Segundo a diretora, a ideia da “mulher virtuosa”, embora pouco conhecida por muitos, é recorrente em contextos conservadores. Para Cíntia, trazer esse contexto para a narrativa do filme, associado ao negacionismo, confere ao longa um frescor e uma perspectiva pouco explorada no cinema nacional.
“Quis trazer essa contemporaneidade num filme que é um terror psicológico, que tem muitos elementos do absurdo, do humor ácido e da tragédia. O filme é bastante contemporâneo nesse sentido. Temos visto muitos filmes que de certa forma são erguidos numa mescla desses gêneros. E também porque o terror é muito amplo, ele pode ser tudo isso também”, comentou.
Um olhar feminino sobre o terror
O filme promove uma narrativa de suspense marcada por humor ácido, desconforto crescente e um final amargo. Para Bittar, um dos pontos centrais de Virtuosas é a construção de personagens femininas complexas. A diretora afirma que sua visão feminista no cinema não está em criar apenas mulheres heroínas ou sobreviventes, mas em trazer profundidade e contradição às personagens.
“É importante termos no terror personagens mulheres complexas também, o que eu chamo de monstruosamente humanas. Isso faz parte da proposição de uma visão feminista para o cinema. Porque você ser uma mulher cineasta, escrever personagem mulheres, não quer dizer que essas mulheres têm que sempre ter boa índole, que têm que ser boas, salvadoras ou sobreviventes. Quer dizer que você tem que construir personagens sólidas, complexas e coerentes com aquilo que elas são, independente da sua índole. Isso ajuda muito o cinema que se diz feminista”, enfatizou.
Produção e distribuição
O longa foi viabilizado por meio do Prêmio Catarinense de Cinema, da Lei Paulo Gustavo e do Fundo Setorial do Audiovisual (FSA). A distribuição é da Olhar Filmes.

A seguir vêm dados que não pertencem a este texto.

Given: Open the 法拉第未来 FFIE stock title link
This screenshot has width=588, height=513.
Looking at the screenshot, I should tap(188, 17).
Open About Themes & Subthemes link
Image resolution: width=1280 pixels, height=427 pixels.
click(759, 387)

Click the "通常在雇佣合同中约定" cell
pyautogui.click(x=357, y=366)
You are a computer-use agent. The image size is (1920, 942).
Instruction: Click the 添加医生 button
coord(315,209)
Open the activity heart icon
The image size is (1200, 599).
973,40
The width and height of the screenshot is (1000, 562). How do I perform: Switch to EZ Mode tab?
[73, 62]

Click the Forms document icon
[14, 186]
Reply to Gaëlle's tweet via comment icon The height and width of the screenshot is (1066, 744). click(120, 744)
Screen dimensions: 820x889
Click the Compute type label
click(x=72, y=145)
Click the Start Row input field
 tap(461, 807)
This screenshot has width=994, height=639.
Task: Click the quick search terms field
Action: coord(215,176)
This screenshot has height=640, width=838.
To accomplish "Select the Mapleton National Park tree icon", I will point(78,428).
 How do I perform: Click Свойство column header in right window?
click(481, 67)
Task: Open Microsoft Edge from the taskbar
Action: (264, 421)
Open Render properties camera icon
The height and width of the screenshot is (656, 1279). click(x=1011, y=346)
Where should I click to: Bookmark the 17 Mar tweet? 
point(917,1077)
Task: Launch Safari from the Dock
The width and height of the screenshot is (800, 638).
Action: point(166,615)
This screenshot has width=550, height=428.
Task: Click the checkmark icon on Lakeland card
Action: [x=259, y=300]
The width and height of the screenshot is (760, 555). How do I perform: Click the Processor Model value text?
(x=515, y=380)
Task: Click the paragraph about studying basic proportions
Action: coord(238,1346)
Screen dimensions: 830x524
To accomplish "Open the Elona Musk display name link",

Sessões no Festival do Rio:
• 10 de outubro, às 19h15 – Estação NET Gávea
• 11 de outubro, às 13h30 – Cine Odeon
• 12 de outubro, às 18h45 – Cinesystem Belas Artes
Festival do Rio 2025
A 27ª edição do Festival do Rio acontece de 2 a 12 de outubro e reúne cerca de 300 filmes nacionais e internacionais. Além da Mostra Competitiva, a programação inclui exibições gratuitas, sessões acessíveis, mostras paralelas, homenagens e estreias aguardadas. As galas de abertura e encerramento serão realizadas no Cine Odeon – CCLSR, mas a programação também se espalha por salas como Estação NET, Kinoplex São Luiz, Reserva Cultural Niterói, Cine Santa, Cine Carioca José Wilker e pelo Circuito Carioca da Prefeitura. A programação completa pode ser acessada no site festivaldorio.com.br.